== DATA FOR PROCESSING ==
┏━━

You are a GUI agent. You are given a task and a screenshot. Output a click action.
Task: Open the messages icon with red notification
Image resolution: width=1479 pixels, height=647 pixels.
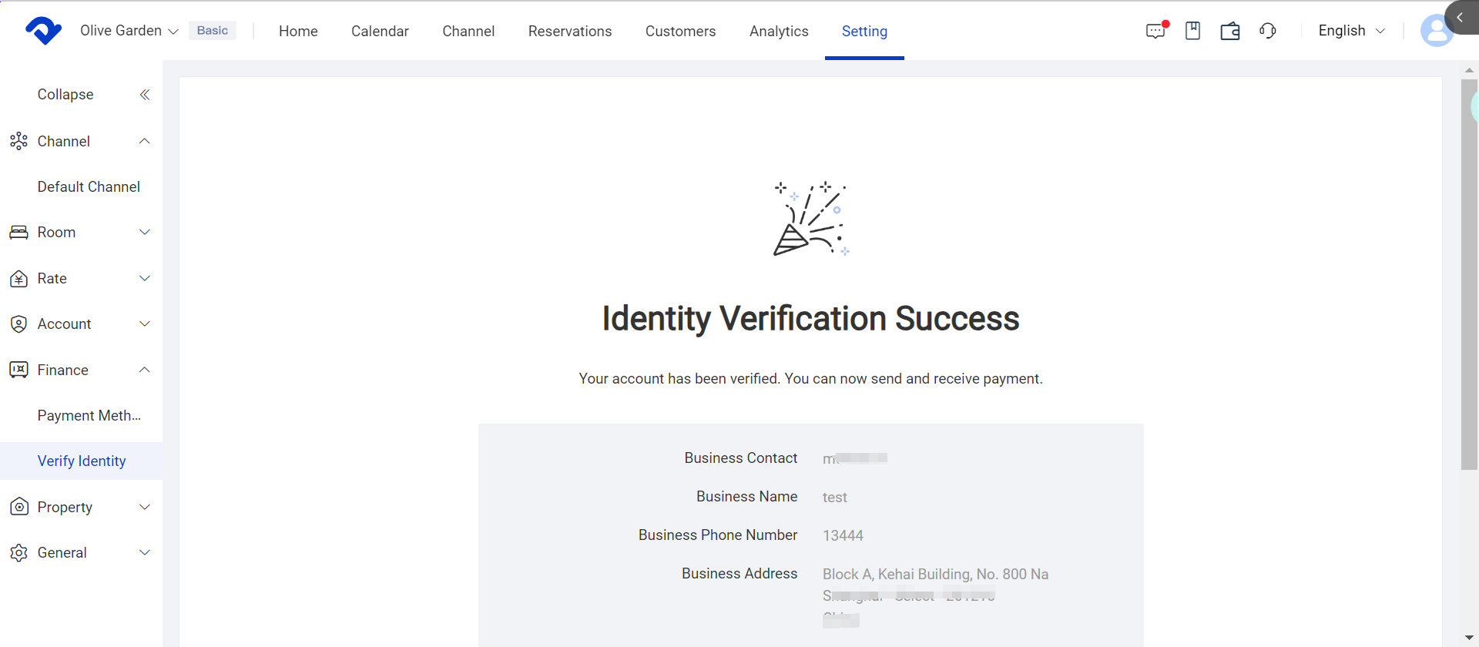(1155, 31)
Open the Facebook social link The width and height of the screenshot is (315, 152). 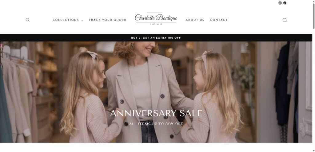coord(285,3)
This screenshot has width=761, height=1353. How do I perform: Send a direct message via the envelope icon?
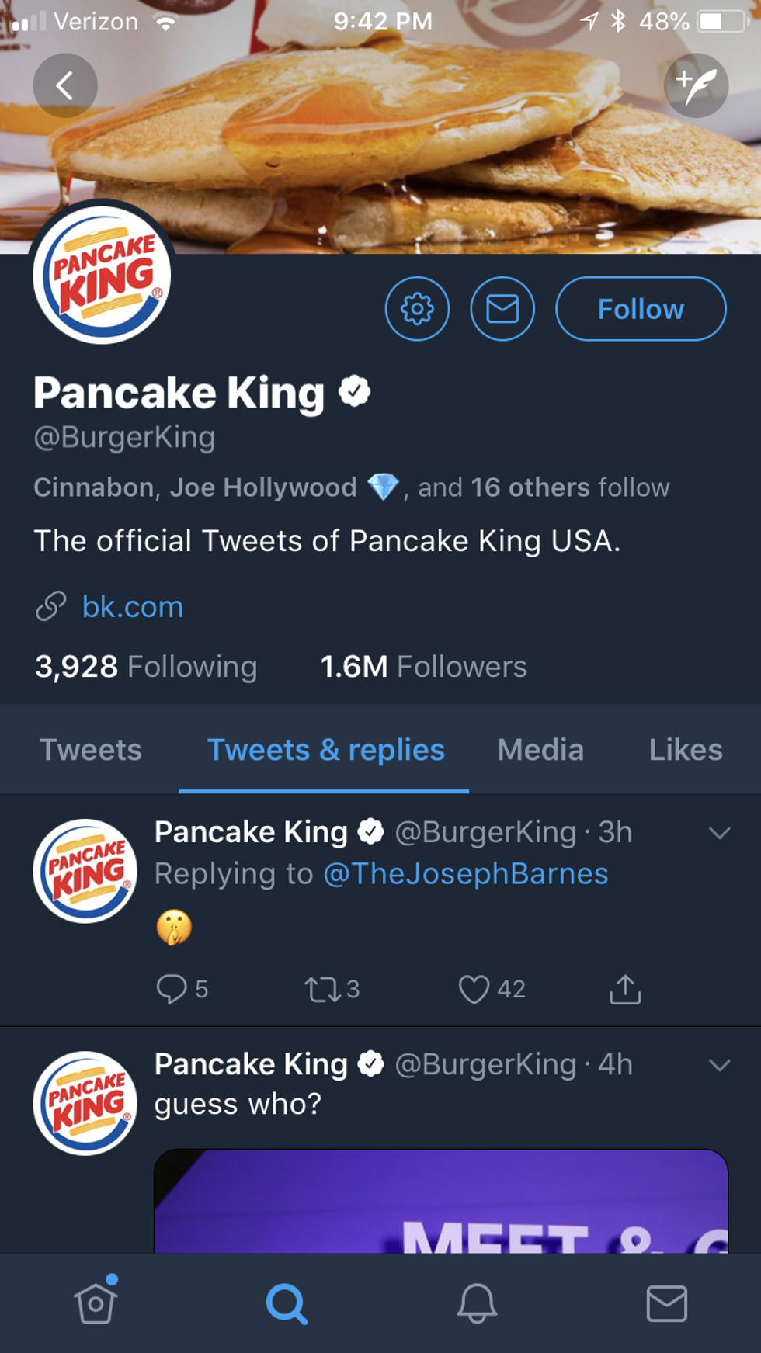(x=502, y=309)
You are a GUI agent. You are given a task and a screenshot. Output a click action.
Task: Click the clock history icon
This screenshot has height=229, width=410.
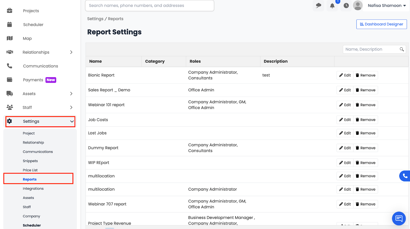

┗━━

== PROBLEM DESCRIPTION ==
With the pictures left out, give again exactly the lines from the one that contains "Task: Click the clock history icon" through the final line of the data above.

== YOUR SOLUTION ==
Task: Click the clock history icon
This screenshot has height=229, width=410.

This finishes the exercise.